You are viewing a plain text version of this content. The canonical link for it is here.
Posted to commits@streampipes.apache.org by ri...@apache.org on 2022/11/29 07:39:27 UTC
[streampipes] branch dev updated: Add user roles for asset management (#813)
This is an automated email from the ASF dual-hosted git repository.
riemer pushed a commit to branch dev
in repository https://gitbox.apache.org/repos/asf/streampipes.git
The following commit(s) were added to refs/heads/dev by this push:
new 155a4603b Add user roles for asset management (#813)

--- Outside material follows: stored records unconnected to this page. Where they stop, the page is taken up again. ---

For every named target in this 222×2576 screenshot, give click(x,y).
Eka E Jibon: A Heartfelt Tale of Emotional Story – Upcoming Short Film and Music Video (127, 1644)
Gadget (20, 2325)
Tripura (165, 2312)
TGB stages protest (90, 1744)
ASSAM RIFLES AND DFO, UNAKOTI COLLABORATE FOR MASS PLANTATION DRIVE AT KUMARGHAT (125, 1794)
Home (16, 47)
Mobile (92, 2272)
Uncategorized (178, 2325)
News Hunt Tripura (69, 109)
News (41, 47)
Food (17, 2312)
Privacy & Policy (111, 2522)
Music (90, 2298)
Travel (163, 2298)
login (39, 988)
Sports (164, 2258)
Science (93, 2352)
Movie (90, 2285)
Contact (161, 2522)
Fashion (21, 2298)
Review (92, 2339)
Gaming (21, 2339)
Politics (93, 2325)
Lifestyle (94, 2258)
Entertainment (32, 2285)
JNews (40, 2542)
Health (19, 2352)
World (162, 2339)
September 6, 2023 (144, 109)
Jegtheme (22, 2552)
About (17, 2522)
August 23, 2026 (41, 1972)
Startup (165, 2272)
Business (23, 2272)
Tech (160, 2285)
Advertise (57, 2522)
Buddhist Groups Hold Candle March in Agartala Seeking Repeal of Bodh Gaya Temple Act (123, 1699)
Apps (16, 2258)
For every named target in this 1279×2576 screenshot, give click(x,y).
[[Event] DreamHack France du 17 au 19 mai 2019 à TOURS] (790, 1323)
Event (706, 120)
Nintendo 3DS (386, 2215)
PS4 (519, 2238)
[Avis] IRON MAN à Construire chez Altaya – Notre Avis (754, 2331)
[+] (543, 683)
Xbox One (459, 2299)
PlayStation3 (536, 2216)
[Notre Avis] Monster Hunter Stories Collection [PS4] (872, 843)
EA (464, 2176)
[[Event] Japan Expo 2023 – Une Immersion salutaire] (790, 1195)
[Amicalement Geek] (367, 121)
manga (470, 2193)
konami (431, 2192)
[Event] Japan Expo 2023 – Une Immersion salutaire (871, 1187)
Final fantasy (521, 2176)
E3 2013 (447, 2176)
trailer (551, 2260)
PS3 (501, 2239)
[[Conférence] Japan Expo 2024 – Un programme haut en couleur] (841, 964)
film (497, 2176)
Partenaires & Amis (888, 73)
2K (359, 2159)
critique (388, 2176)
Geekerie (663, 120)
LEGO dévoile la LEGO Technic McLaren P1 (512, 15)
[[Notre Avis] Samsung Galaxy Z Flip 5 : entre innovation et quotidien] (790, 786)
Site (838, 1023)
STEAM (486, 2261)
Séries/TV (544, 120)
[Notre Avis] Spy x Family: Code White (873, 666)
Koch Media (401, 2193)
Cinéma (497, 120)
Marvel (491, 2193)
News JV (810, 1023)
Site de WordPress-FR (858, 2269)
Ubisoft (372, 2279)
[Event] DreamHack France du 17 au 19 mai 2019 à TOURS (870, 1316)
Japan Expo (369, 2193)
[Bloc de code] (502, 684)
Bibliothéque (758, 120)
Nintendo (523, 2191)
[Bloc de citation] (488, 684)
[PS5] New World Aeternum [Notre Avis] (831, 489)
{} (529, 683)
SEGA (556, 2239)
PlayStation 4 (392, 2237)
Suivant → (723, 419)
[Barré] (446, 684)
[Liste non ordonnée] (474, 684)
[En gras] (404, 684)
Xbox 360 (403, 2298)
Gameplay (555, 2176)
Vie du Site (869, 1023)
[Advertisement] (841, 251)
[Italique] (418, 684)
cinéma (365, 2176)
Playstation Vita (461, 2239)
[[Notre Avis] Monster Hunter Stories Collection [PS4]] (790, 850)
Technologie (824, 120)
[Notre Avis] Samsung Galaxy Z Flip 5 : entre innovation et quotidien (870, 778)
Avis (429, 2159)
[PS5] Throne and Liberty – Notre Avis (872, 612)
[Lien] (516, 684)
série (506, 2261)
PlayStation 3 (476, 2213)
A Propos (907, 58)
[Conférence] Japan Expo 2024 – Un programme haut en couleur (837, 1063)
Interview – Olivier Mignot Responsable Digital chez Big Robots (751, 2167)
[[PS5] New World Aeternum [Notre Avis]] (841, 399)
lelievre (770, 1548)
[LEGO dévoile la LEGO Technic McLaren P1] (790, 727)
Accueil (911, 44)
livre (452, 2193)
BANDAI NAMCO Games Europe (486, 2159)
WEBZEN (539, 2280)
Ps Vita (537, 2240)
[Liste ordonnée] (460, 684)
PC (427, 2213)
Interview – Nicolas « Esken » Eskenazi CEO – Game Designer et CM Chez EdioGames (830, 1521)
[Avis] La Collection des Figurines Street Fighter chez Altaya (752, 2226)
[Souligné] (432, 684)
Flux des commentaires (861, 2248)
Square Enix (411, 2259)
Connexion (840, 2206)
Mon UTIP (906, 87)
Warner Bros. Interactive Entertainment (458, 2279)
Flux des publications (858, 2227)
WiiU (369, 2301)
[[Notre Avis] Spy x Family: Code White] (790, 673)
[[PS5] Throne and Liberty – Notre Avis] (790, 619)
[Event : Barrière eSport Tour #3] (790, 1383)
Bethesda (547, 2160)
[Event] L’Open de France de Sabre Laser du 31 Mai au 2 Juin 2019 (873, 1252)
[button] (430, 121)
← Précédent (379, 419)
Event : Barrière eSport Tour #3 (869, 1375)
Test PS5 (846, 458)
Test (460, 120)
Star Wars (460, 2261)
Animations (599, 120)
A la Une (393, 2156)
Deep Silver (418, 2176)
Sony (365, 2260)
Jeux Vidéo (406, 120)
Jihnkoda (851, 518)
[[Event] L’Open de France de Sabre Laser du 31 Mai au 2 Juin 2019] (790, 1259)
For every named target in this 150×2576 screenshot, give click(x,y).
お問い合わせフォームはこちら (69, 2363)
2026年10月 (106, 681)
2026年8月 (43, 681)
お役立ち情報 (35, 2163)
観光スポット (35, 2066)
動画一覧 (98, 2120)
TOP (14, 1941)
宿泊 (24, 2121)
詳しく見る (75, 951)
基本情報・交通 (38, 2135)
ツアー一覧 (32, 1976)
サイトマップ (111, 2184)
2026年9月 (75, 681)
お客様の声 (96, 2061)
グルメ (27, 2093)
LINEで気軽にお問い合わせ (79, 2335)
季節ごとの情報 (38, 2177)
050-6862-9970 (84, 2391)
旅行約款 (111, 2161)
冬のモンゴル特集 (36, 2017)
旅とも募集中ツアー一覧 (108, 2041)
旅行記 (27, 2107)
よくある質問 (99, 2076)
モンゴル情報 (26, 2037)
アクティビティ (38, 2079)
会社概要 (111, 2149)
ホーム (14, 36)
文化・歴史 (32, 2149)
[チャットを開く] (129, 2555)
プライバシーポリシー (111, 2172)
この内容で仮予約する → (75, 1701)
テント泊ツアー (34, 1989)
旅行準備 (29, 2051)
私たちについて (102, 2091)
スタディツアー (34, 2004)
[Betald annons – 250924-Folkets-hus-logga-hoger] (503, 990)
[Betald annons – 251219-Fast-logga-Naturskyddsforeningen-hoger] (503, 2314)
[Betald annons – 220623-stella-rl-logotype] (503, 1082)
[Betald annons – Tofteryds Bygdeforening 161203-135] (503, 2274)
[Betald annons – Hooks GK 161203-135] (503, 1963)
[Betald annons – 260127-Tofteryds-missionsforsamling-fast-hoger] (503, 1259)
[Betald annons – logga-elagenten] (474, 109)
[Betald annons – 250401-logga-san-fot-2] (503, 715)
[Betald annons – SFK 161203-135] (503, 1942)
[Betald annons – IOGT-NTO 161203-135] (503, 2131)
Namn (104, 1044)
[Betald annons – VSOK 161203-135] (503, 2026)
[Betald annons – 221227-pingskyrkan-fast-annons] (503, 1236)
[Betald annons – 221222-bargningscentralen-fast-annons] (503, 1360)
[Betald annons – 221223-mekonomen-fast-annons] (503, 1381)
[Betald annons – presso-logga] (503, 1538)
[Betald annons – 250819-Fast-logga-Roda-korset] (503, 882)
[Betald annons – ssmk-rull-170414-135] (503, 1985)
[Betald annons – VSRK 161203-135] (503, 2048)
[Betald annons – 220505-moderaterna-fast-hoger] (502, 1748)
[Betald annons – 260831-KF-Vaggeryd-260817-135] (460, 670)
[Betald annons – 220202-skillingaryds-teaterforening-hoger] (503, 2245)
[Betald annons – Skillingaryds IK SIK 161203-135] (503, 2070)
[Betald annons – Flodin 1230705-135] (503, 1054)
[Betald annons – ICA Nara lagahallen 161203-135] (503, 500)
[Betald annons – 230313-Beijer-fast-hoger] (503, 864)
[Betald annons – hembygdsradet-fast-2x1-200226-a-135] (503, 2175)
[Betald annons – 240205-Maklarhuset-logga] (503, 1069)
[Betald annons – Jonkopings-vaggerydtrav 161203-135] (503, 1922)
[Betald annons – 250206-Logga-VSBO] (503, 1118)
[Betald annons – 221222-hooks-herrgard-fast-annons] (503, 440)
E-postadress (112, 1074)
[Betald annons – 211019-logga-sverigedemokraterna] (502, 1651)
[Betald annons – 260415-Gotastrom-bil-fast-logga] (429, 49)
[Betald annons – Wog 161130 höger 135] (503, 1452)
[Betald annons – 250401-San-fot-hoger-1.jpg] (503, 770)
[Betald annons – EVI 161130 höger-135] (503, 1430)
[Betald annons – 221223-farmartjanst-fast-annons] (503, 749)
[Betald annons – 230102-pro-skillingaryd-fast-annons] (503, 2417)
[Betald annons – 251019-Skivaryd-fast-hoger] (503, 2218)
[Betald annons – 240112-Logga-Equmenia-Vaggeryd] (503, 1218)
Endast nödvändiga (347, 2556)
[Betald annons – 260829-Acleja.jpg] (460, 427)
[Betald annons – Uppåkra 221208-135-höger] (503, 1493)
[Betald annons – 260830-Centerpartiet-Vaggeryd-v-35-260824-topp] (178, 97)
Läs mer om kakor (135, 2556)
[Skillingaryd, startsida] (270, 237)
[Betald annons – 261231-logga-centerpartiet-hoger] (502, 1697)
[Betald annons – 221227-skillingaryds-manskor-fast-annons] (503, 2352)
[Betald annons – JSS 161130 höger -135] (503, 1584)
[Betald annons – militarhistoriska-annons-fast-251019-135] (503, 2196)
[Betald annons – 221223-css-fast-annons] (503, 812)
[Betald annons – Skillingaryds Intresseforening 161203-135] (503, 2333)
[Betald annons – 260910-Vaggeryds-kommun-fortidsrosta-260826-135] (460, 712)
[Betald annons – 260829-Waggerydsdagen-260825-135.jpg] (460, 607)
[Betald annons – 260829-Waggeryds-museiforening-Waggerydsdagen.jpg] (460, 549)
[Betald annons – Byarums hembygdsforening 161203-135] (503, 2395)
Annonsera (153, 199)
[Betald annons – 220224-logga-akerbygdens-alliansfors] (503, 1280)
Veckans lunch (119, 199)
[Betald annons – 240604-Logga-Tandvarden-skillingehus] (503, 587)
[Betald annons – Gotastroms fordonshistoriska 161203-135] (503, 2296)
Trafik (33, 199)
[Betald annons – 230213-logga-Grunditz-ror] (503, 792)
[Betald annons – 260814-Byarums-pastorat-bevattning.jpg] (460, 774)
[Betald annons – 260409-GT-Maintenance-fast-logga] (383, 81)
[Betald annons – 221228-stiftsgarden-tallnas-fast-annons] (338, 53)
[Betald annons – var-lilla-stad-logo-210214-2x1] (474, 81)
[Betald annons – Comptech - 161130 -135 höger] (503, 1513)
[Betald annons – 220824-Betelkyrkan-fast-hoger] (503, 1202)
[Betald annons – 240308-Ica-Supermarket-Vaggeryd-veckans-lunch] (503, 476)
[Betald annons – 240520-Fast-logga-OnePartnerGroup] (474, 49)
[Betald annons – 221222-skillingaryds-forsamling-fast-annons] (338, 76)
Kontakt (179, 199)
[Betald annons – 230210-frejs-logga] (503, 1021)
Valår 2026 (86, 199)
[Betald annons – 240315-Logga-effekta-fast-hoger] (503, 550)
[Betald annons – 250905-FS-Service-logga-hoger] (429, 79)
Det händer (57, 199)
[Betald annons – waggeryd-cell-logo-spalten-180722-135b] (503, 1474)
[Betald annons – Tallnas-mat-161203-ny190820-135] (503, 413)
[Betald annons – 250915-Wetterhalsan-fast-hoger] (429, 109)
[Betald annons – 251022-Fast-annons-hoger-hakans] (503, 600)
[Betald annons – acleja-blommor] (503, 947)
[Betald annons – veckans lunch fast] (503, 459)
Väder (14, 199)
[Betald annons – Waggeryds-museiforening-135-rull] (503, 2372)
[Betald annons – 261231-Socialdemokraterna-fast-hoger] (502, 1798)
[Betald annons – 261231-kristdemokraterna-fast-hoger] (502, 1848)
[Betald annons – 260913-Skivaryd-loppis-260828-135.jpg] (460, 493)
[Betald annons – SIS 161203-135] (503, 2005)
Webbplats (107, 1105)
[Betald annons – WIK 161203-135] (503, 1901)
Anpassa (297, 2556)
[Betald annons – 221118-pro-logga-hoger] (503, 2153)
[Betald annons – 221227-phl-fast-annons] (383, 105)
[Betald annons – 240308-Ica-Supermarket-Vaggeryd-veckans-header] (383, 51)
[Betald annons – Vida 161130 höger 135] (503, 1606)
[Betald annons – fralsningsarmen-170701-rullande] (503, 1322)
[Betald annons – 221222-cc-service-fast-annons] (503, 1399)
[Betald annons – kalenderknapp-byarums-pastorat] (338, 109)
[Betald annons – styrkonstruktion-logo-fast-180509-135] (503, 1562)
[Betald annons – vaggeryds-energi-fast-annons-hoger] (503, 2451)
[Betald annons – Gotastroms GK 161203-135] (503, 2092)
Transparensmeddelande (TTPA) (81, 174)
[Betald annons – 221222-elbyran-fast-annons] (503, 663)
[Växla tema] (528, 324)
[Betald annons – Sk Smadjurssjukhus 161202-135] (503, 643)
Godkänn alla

155a4603b is described below
commit 155a4603b7f51600a4c4ed3272db1c6670e21095
Author: Dominik Riemer <do...@gmail.com>
AuthorDate: Tue Nov 29 08:39:10 2022 +0100
Add user roles for asset management (#813)
---
.../streampipes/model/client/user/Privilege.java | 9 ++++++++-
.../org/apache/streampipes/model/client/user/Role.java | 13 ++++++++++++-
.../rest/impl/{admin => }/AssetManagementResource.java | 18 ++++++++----------
.../streampipes/rest/security/AuthConstants.java | 3 +++
ui/deployment/modules.yml | 2 +-
ui/src/app/_enums/user-role.enum.ts | 4 +++-
ui/src/app/home/home.component.html | 2 +-
ui/src/app/home/home.component.ts | 8 ++++++++
ui/src/app/services/available-roles.service.ts | 2 ++
9 files changed, 46 insertions(+), 15 deletions(-)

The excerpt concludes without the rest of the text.